Maggie była przerażona tym wszystkim. Szybko odłożyła słuchawkę i wstała z łóżka. Postanowiła jak najszybciej uciec stąd. Nie obchodziło ją nawet czy ma jakieś przyzwoite ubrania, czy samochód. Jeśli było trzeba, to mogła uciekać nawet piechotą i w koszuli szpitalnej. Wzięła komórkę i wybiegła ze sali. Biegła szybko, by nikt jej nie zatrzymywał. Cieszyła się z faktu iż ulice były puste. W tym samym czasie, Brandon schował komórkę do kieszeni, po czym odezwał się do stojącego z tyłu Jacka. Chłopcy właśnie wrócili do hotelu i nie zastali tam dziewczyny.
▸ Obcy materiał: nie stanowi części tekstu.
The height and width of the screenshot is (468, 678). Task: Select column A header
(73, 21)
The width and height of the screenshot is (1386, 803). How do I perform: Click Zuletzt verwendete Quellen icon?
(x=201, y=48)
-Nie masz pomysłu, jak mogła się sama rozwiązać?- spytał, patrząc ciągle na łóżko, jak gdyby Maggie ciągla tam leżała. Po niej pozostał tam jedynie tylko krwawy ślad.
-Nie. Chociaż zostawiłeś na łóżku sztylet. Mogła go wziąść i się rozwiązać.- powiedział Jack.
-A wiesz co ja myślę?- zapytał odracając się do przyjaciela.-Sądzę, że to ty jej pomogłeś.- powiedział wprost.
-Co? Kiedy miałbym to zrobić?Przecież cały czas byliśmy razem.
-Nie pamiętasz tego małego incydentu z telewizorem? A czy ty przy okazji nie masz władzy nad elektrycznością?
-Słuchaj...-zaczął się tłumaczyć. Brandon uniósł rękę w geście, że ma być cicho.
-Od razu wiedziałem, że to ty. Masz szczęście, że mi tym nie zaszkodziłeś.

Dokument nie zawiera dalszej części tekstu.